C’est la loi 83-629 du 12 juillet 1983 qui a fait passer les acteurs de la sécurité sous le régime de l’autorisation préfectorale (pour les établissements, leurs dirigeants et leurs salariés). “La profession est cependant restée peu contrôlée, indique un ancien consultant auprès de la préfecture de police de Paris. Dans les faits, il existait autant d’agréments possibles qu’il y avait de préfectures et les deux tiers des agences échappaient aux radars de l’État.” Avec les années 1990 sont apparus de nouveaux débouchés, liés à la sécurité des brevets des entreprises, la surveillance de la concurrence, l’espionnage industriel et toutes activités qualifiées d’“intelligence économique”, amenant le législateur à se pencher sur l’accès aux fichiers de la police et de la gendarmerie, et plus largement sur les modalités du recueil d’informations. C’est le 18 mars 2003 qu’une nouvelle loi est venue compléter celle de 1983, définissant le métier de détective comme une “profession libérale qui consiste, pour une personne, à recueillir, même sans faire état de sa qualité ni révéler l’objet de sa mission, des informations ou renseignements destinés à des tiers, en vue de la défense de leurs intérêts”. Suivie, en 2005, par l’inscription au RNCP des premiers titres de “détective”, “agent de recherche privé” et “directeur des opérations”.

Enfin, la loi dite “Loppsi 2” du 14 mars 2011 a mis en place le Conseil national des activités de sécurité privée (Cnaps, présidé par Alain Bauer), mais aussi, pour la première fois dans leur histoire, la possibilité pour les privés de se voir délivrer des cartes professionnelles (les négociations restent en cours).

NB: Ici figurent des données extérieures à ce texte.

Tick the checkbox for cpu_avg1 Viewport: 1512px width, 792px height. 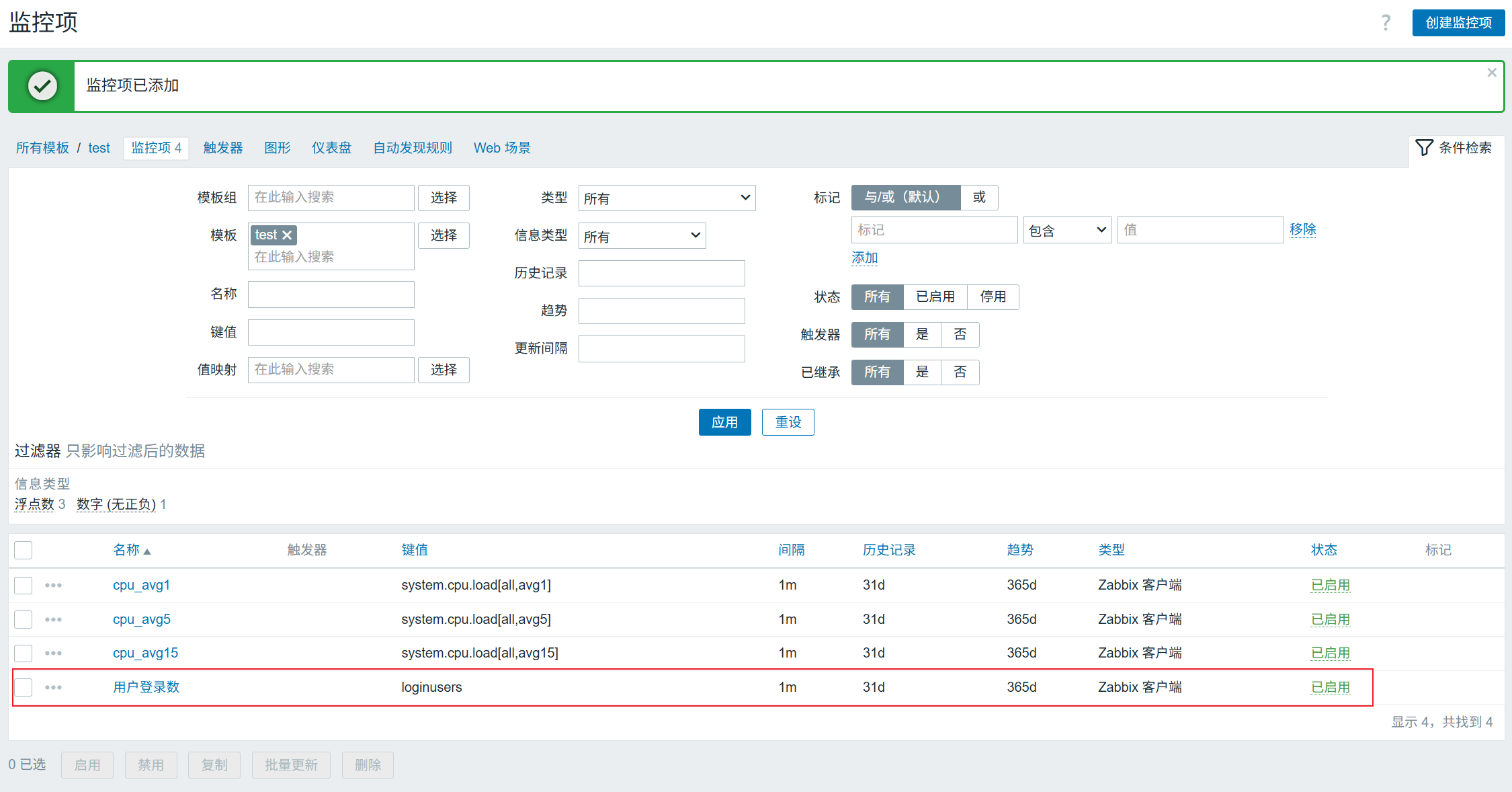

Une institution au rôle confirmé par le Code sur la sécurité intérieure créé par l’ordonnance du 12 mars 2012. Enfin, dernière évolution en date, la publication d’un Code de déontologie des enquêteurs privés, en date du 10 juillet 2012 peut laisser entrevoir la fin du cadre juridique flou dans lequel ils évoluaient jusqu’alors.

[1] Conseil national supérieur professionnel des agents de recherche privés.